In contrast to Pimco, where he had been tied to a benchmark with internal controls, at Janus Henderson he was under no such constraints. Investors' expectations were high; George Soros, for instance, reportedly kicked in USD 500 million. So when Gross made the wrong bets on the direction of rates and government bond convergence, his losses mounted.
In 2019, aged 76, Gross announced his retirement from both Janus Henderson and active fund management.
The story of the Bond King's rise and fall has spawned a lot of copy and plenty of conjecture.
For some critics, Gross's fabled success at Pimco was largely down to luck, his career having coincided almost perfectly with a once-in-a-generation collapse in interest rates.
What's more, the sceptics claim, once Pimco's Total Return Fund achieved a threshold size, Gross was delivering more beta (the return of the market overall) than alpha (additional returns, which active managers like to attribute to their unique skills).

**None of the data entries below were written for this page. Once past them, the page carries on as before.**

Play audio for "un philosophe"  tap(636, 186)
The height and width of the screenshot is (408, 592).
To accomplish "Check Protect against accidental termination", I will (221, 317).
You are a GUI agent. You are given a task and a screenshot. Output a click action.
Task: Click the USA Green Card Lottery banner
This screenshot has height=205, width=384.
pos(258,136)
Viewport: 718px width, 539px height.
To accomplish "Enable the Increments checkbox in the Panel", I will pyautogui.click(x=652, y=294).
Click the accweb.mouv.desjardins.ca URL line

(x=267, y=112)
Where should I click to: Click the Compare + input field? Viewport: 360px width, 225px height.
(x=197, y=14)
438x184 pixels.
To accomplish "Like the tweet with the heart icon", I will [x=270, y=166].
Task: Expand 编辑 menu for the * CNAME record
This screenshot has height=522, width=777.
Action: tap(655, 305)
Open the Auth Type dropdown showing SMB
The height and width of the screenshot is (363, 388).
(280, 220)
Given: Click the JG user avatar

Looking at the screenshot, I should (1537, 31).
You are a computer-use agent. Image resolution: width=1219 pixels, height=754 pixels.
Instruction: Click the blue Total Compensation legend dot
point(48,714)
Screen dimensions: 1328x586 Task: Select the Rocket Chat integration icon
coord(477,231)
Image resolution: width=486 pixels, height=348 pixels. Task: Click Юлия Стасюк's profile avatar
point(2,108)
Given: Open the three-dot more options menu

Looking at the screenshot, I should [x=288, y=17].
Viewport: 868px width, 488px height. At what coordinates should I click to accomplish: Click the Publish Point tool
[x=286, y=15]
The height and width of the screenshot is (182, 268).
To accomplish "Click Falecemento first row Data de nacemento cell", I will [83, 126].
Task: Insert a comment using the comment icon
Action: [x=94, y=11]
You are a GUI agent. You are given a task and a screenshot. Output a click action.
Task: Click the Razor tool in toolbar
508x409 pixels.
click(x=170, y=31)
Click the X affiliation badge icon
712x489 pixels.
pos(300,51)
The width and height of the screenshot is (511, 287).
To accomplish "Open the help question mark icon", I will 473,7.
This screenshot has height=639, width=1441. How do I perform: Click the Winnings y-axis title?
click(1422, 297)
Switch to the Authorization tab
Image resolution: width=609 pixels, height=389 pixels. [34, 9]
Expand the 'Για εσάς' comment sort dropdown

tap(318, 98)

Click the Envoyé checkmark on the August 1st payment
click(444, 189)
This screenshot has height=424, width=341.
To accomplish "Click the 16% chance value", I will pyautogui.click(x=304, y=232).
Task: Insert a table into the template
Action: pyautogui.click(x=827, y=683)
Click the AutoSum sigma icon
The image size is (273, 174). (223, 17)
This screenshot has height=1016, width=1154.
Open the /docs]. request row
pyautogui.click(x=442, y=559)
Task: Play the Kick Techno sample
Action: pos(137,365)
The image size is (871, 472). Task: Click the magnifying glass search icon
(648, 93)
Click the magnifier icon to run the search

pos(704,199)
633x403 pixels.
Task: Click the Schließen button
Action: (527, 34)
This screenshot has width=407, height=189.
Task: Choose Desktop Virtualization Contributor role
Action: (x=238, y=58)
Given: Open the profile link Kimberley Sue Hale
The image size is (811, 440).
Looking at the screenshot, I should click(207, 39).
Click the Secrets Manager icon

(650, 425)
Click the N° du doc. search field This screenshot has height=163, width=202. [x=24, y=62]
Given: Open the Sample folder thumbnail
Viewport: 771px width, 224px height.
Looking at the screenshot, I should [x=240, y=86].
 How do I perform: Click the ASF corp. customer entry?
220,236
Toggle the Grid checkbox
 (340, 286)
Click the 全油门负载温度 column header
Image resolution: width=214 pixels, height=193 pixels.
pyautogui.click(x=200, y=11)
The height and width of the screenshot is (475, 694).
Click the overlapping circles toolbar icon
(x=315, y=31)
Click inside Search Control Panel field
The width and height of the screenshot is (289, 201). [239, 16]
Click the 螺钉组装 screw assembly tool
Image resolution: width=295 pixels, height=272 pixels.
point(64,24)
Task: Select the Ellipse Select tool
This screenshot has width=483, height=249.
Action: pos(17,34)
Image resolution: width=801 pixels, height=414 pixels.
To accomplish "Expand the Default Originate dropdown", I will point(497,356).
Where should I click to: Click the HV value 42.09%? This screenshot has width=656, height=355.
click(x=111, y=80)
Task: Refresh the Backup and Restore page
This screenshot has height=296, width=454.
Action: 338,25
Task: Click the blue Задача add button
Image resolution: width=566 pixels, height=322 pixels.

According to this argument, a cheap index fund could have done just as well, although recent analysis suggests that the Pimco fund did in fact deliver alpha outperformance, if only in favourable markets.
Detractors also tend to lay much of the blame for Gross's downfall on his famously quirky personality (he revealed a diagnosis for Asperger's in 2019). The colourful details of his 2018 divorce from his second wife delighted the gossip columnists, and in 2020, Gross again fed tabloid headlines when he and his third wife sued their neighbour in Laguna Beach, California, for "peeping tom behaviours".
Many serious commentators agree, however, that Gross was indeed a great investor. According to the Fortune story that first crowned him the Bond King, Gross understood risk, and especially duration (a measure of how many years it takes to recoup a bond's true cost) better than most. The longer a bond's duration, the more its price fluctuates when interest rates change, hence the tendency of cautious investors to choose shorter-term durations, while Gross often went long.
Mary Childs, author of "The Bond King: How One Man Made a Market, Built an Empire and Lost It All" (2022), cites research based on a framework used to analyse Warren Buffett's investment track record, to show that while he was at Pimco, Gross "had a system and the system worked".
Childs, a financial journalist, believes that identifying "market inefficiencies around which he was able to structure trades" was key to Gross's success. And although that skill eventually failed him, she reckons it's because he allowed his emotions to get the better of him.